Il y a donc autour de ces outils un réel enjeu de communication et de transparence…

Christophe Pichon : C’est pourquoi il est important de poser les règles du jeu en amont. En formalisant et de manière précise les contours et les modalités de fonctionnement des enquêtes et en les portant à la connaissance de l’ensemble du corps social (agents, management, instances représentatives), la collectivité fait de ces dispositifs des outils d’administration « normaux » et se prémunit contre des critiques, des débats et des procès d’intention qui pourraient vite – notamment dans le cas d’enquêtes sensibles – polluer les procédures.

L’externalisation des enquêtes peut-elle être une garantie de neutralité ?

Mathilde Icard : L’enquête peut être réalisée « en interne », c’est-à-dire confiée à des agents de l’employeur territorial, généralement deux ou trois, ou bien externalisée, soit auprès d’un cabinet d’avocats, soit auprès d’un centre de gestion de la fonction publique territoriale qui propose aux collectivités des conventions d’adhésion portant sur la réalisation d’enquêtes administratives.
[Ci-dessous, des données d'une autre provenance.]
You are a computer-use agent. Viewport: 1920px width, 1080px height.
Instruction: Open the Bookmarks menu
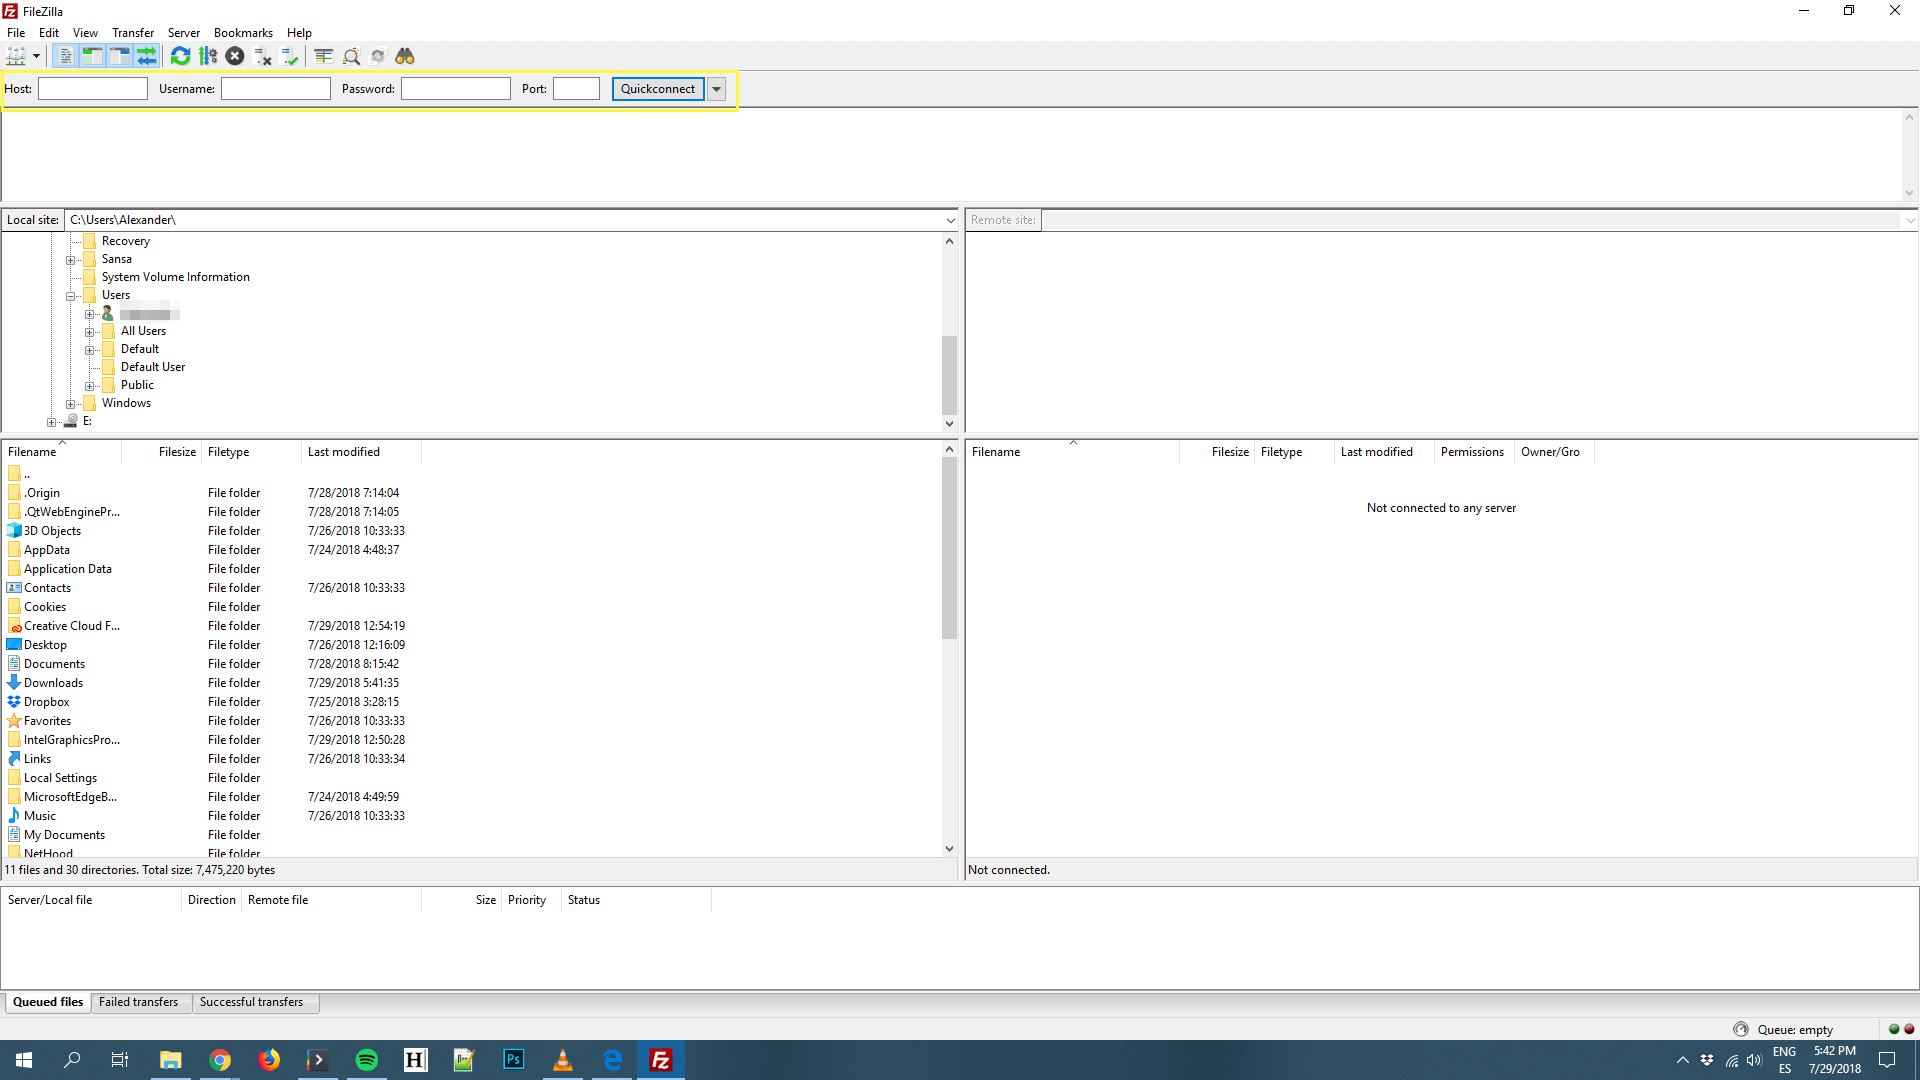click(241, 32)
Il faut savoir qu’il s’agit d’une mécanique lourde en matière d’organisation, qui appelle une méthodologie bien rodée, soulève d’importants ajustements de coordination et expose les agents et services concernés à des enjeux émotionnels parfois non négligeables. Pour autant, entre externalisation et gestion interne, il n’y a pas de formule idéale car il n’y a jamais de réponse clé en main. La sensibilité des sujets traités, la lourdeur des démarches à engager plaident pour une approche au cas par cas. Chaque cas de figure (fait ou situation à analyser, nature et taille de la collectivité, culture managériale en place) fera pencher l’organisation dans un sens ou dans un autre. On peut légitimement penser que les grandes collectivités auront plus de moyens pour externaliser les enquêtes, mais aussi que les plus petites ne disposent pas forcément des ressources internes pour supporter des démarches de ce type.

Quels sont la place et le rôle des managers ? Sont-ils associés à ces enquêtes ?

Mathilde Icard : Au sein de l’Association des DRH de grandes collectivités territoriales, nous insistons sur l’importance de ne pas déresponsabiliser les managers dans leurs compétences et leurs prérogatives d’action. Les organisations du travail du secteur public, au moins autant que celles du privé, doivent aujourd’hui intégrer de nombreux dispositifs dédiés à des problématiques spécifiques : discrimination, handicap, égalité professionnelle, etc. Le risque de déposséder le management – notamment le management de proximité – de ses missions, n’est pas nul. Or, paradoxalement, la multiplication des référents dans les diverses dimensions des ressources humaines, parce qu’elle acte la prise en compte de sujets qui étaient jusqu’alors moins, voire peu identifiés, ne fait que renforcer la responsabilité du management dans sa capacité à les traiter. À ce titre, les enquêtes administratives, si elles renvoient opérationnellement aux ressources humaines, ne doivent pas être considérées comme un sujet strictement RH. Il est indispensable de mettre le management dans la boucle.